Supplied passage:
━━━━━━━━━━
EXHIBIT 2.4
SHARE TRANSFER AGREEMENT
This Share Transfer Agreement (this "Agreement") is made as of this 26th day of
August 2005, by and among:
ICURIE LAB HOLDINGS LIMITED, a corporation organized and existing under the laws
of United Kingdom, having its address at 00 Xxxxxxxx Xxxxx, Xxxxxx XX0X-0XX (xxx
"Purchaser"); and
MR. WON GYU MOON, an individual having an address at #6-704, 756 Jigok-dong,
Nam-gu, Pohang-si, Gyeongsangbuk-do, the Republic of Korea ("Korea") (the
"Selling Shareholder").
RECITALS:
WHEREAS, the Selling Shareholder own 54,619 shares of the common stock, 5,000
Korean Won face value per share (the "Common Stock"), of iCurie Lab, Inc., a
corporation organized and existing under the laws of Korea (the "Company"), and
the number of the shares owned by the Selling Shareholder amounts to 19.80% of
the total Common Stock of the Company;
WHEREAS, the Selling Shareholder acquired all 54,619 Common Stocks of the
Company from Ms. Il Xxx Xxx, an individual having an address at #2510 Pantheon
Regency, 00 Xxxxxxx-xxxx, Xxxxxxx-xx, Xxxxxxxx-xx, Xxxxxxx-xx, Xxxxx and a
resident identification number of 700929-204212 ("Xx. Xxx"), in consideration of
2,046,638,345 Korean Won, and Xx. Xxx acquired all 54,619 Common Stocks of the
Company from the former shareholders of the Company ("Minority Shareholders") as
set forth in Schedule 1.
WHEREAS, the Selling Shareholder has agreed to sell, and Purchaser has agreed to
purchase, all 54,619 shares of Common Stock of the Company (the "Sale Shares")
under the terms and conditions set forth herein.
━━━━━━━━━━
Problems to solve:
(a) Reproduce the section of the share transfer agreement starting at "WHEREAS, the Selling Shareholder has" and ending at "set forth herein.".
(b) Summarize the share transfer agreement in two sentences.
Rely solely on the share transfer agreement above.

Dataset section:
━━━━━━━━━━
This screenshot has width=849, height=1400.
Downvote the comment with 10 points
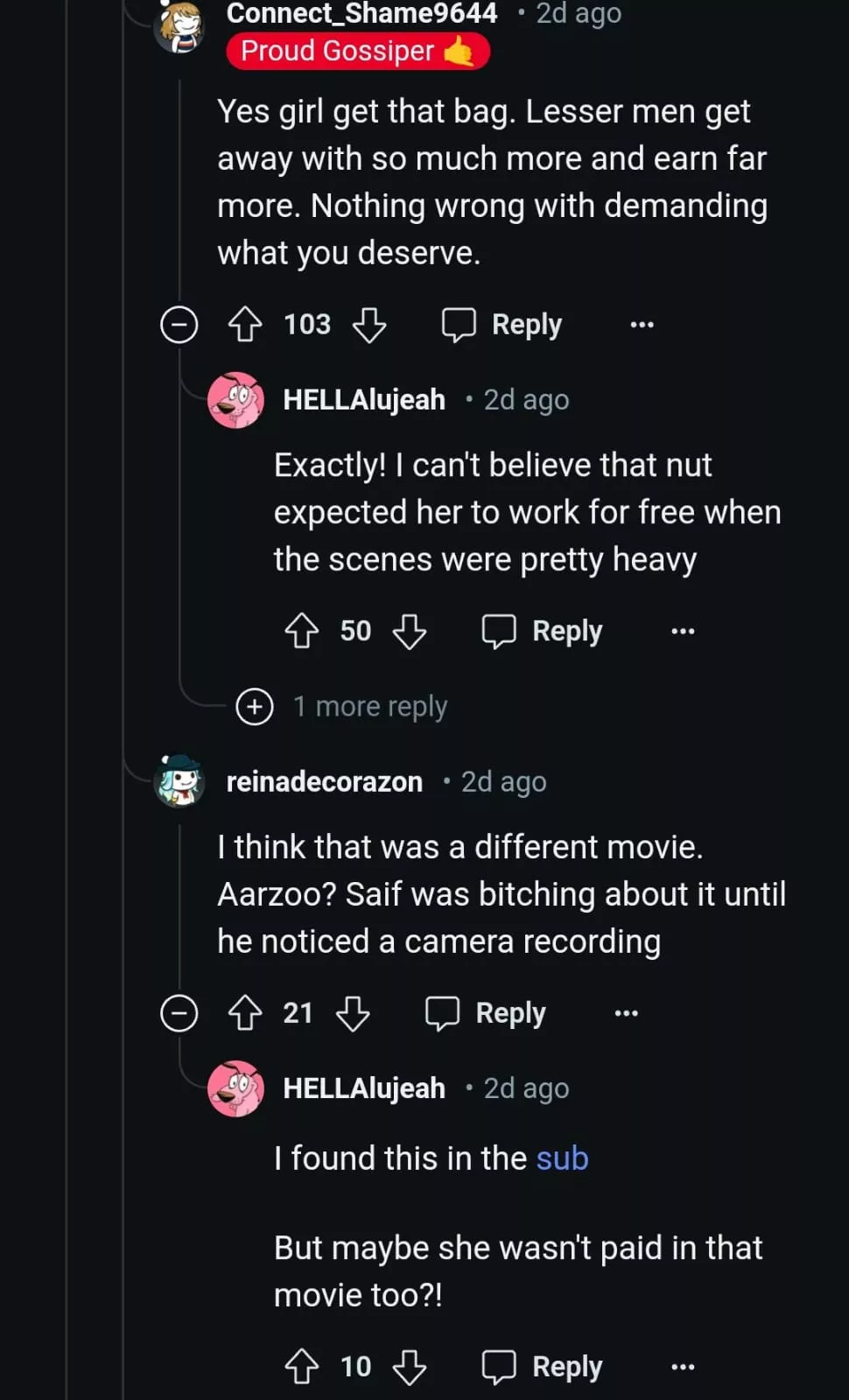(x=410, y=1367)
━━━━━━━━━━
Answers to the problems:
(a)
WHEREAS, the Selling Shareholder has agreed to sell, and Purchaser has agreed to
purchase, all 54,619 shares of Common Stock of the Company (the "Sale Shares")
under the terms and conditions set forth herein.

(b) The share transfer agreement, made as of August 26, 2005, is between iCurie Lab Holdings Limited, a United Kingdom corporation acting as Purchaser, and Mr. Won Gyu Moon of the Republic of Korea, the Selling Shareholder. He holds 54,619 shares of the common stock of iCurie Lab, Inc., amounting to 19.80% of its total common stock, and has agreed to sell all of them to the Purchaser under the agreement's terms and conditions.